_What the task requires_
Before copying, set aside the pictures; then restate exactly the lines from the one with "Instruction: Close the" through the last line of the records.

_Stored items from a collection_
+++++

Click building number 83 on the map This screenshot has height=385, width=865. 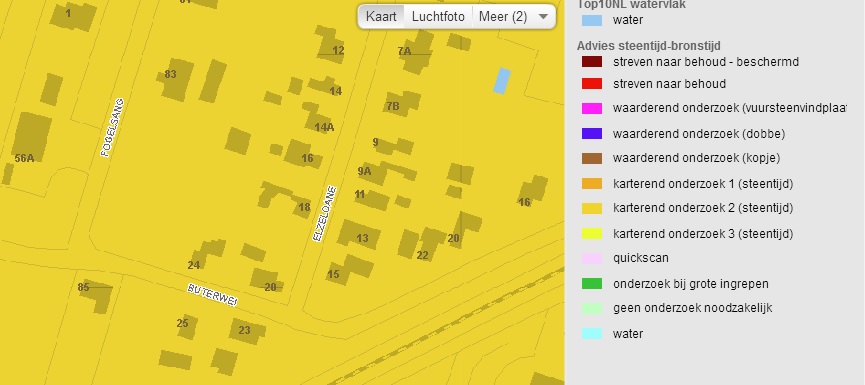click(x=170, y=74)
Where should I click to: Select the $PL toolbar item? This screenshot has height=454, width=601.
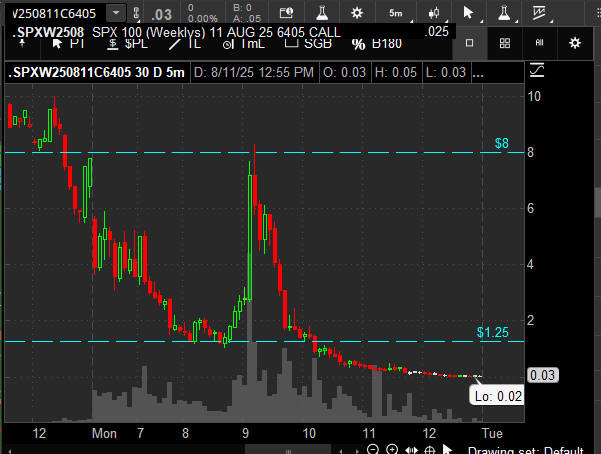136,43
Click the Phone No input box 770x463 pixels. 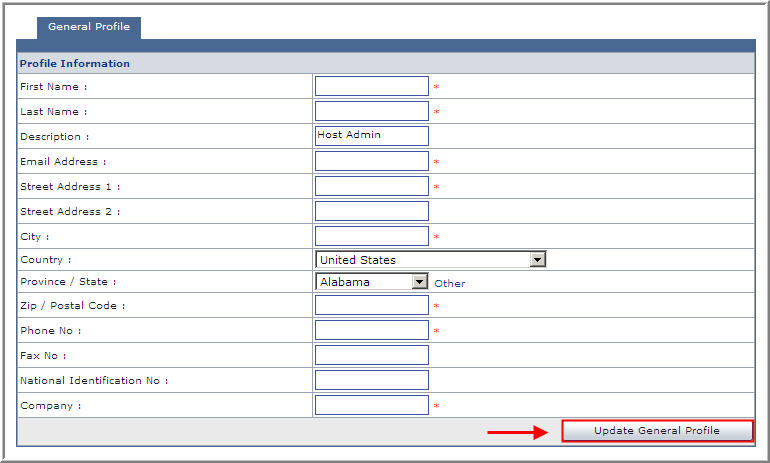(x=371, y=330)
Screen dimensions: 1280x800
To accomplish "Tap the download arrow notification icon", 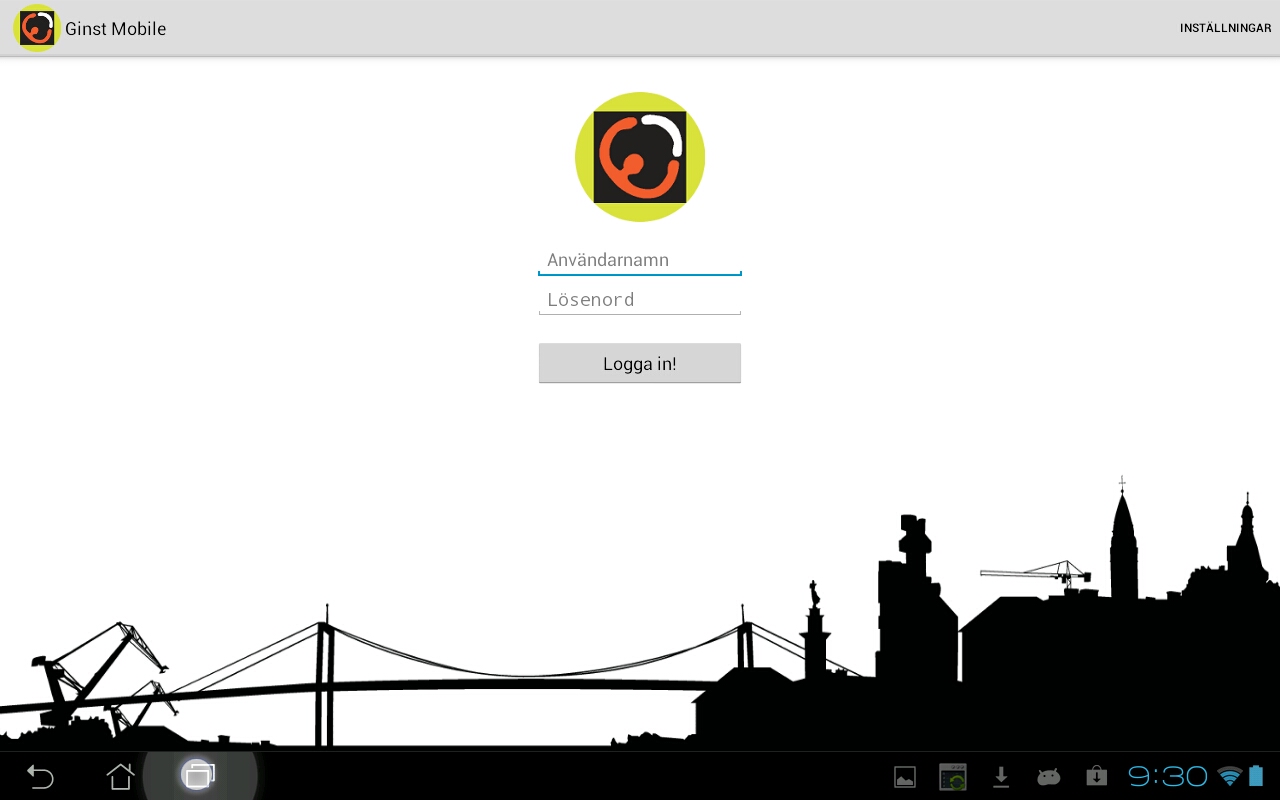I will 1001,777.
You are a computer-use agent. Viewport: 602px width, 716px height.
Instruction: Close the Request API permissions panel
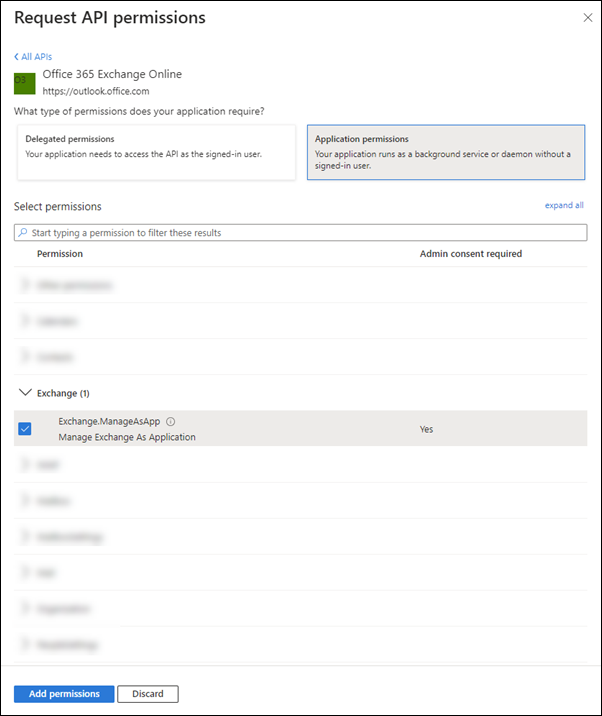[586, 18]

+++++

_Your response_
Instruction: Close the Request API permissions panel
[586, 18]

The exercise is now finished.